The caveat: Brace yourself for high redemption rates. Flights between Paris and the United States will cost approximately 200,000 miles each way. Taxes and fees in either direction can also cost several hundred dollars.
Cathay Pacific First Class
Why you want to fly it: Cathay Pacific's excellent first-class cabins offer the full package experience, with everything from preflight spa treatments to Champagne and caviar service on board. The seats are extra wide (at 36 inches) and extra long (the bed stretches almost seven feet) and can be found on some of the carrier's Boeing 777-300ERs — including many of the planes it flies from its Hong Kong hub to Boston Logan, Chicago O'Hare, LAX and JFK.
How to book it for less than coach: Cathay is a member of the Oneworld airline alliance, along with American Airlines, so you can use AAdvantage miles for award tickets. That costs 110,000 miles each way from the airline's hub in Hong Kong to the continental United States. Have Alaska Airlines miles? It costs only 70,000 Alaska miles for a one-way, first-class ticket between Asia and the United States or Europe.
The caveat: Booking via partners requires a workaround, as Cathay Pacific awards can't be found on Alaska or American's websites. Simply pinpoint the award seat you want, using British Airways' award search engine (another Oneworld partner), and then call Alaska or American's mileage desks with your desired flights.
Etihad First-Class Apartment
Why you want to fly it: What makes Eithad Airways' suites so special? Access to some of the world's best lounges, on-demand dining, private minibars and in-flight showers. They have Poltrona Frau reclining chairs and separate twin beds. You'll find all this aboard Etihad's A380s on routes to London Heathrow, New York JFK, Sydney and Paris.

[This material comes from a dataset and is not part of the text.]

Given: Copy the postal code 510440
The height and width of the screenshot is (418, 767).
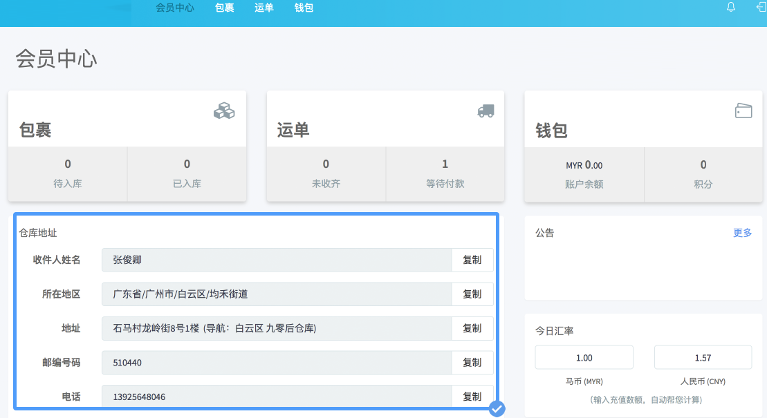Looking at the screenshot, I should 472,363.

How to book it for less than coach: Transfer agreements with American Express Membership Rewards and Citi ThankYou Rewards make it feasible to book the Apartment as an award ticket. All you have to do is shuffle points into an Etihad Guest account and redeem directly through the airline's website. Redemption rates vary by destination, but a one-way award ticket from JFK to Abu Dhabi costs roughly 136,500 Guest miles, plus $275 in taxes and fees.
Prefer to use AAdvantage miles? You can do that, too. A first-class award between Abu Dhabi and the United States costs 115,000 miles each way.
The caveat: Domestic customer support at American Airlines is wonky about redeeming flights on Etihad. As a result, you'll have to call one of American's international call centers, such as the one in Australia, to book with AAdvantage miles.